_WORK ORDER_: Copy nothing but the lines running from the one containing "Open Isa Shana's profile photo" through the end of the listing below. Drop the pictures.

**** RECORDS PROVIDED

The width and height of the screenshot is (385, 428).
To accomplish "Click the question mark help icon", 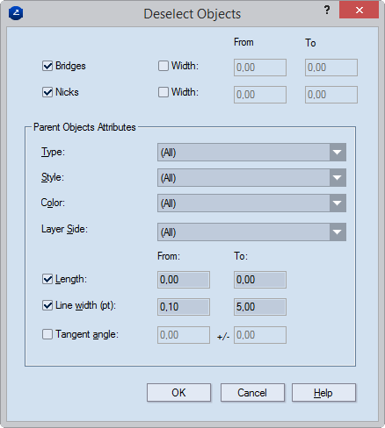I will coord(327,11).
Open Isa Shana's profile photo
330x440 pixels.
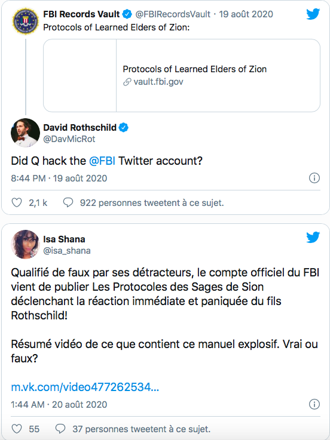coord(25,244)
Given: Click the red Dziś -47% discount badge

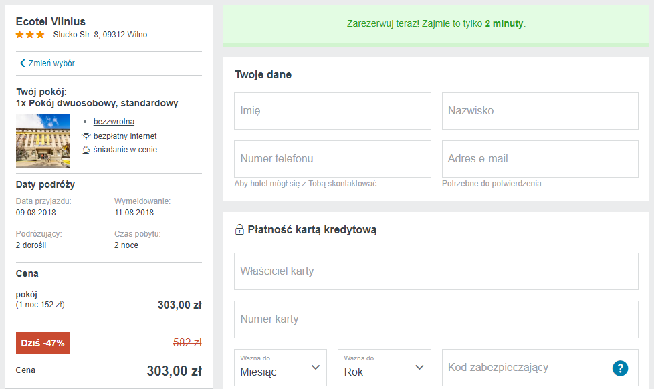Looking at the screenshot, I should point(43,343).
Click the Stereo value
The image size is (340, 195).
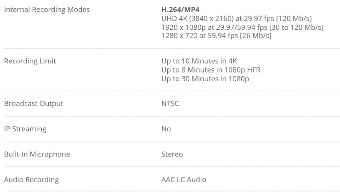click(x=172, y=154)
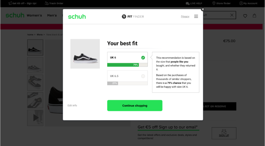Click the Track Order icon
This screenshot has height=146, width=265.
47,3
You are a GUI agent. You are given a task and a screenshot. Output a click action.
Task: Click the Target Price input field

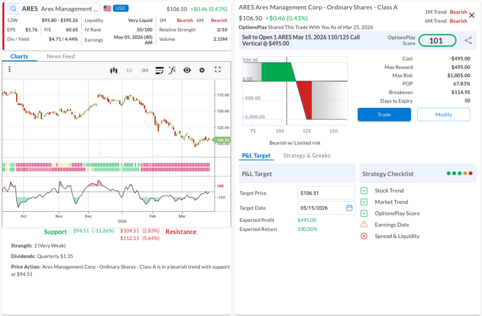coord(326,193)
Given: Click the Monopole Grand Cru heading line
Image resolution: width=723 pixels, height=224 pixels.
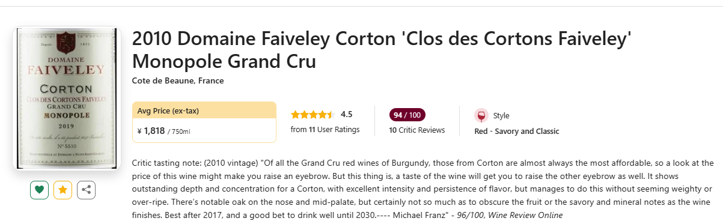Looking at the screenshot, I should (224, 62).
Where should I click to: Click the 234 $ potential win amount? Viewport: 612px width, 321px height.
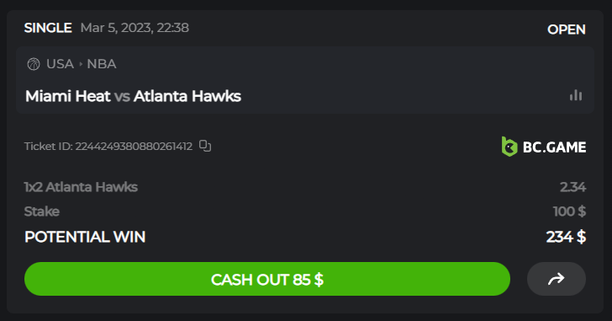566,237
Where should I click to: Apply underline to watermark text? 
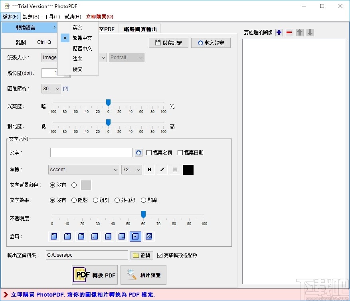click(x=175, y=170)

********

_WRITTEN REPLY_:
Open Isa Shana's profile photo
330x440 pixels.
coord(25,244)
Given: Click the red Dziś -47% discount badge

Looking at the screenshot, I should point(43,343).
Click the Stereo value
The image size is (340, 195).
click(x=172, y=154)
Click the Track Order icon
This screenshot has height=146, width=265.
47,3
You are a GUI agent. You are given a task and a screenshot. Output a click action.
Task: Click the Target Price input field

coord(326,193)
Given: Click the Monopole Grand Cru heading line
Image resolution: width=723 pixels, height=224 pixels.
Looking at the screenshot, I should (224, 62).
Where should I click to: Click the 234 $ potential win amount? Viewport: 612px width, 321px height.
566,237
Where should I click to: Apply underline to watermark text? 
click(x=175, y=170)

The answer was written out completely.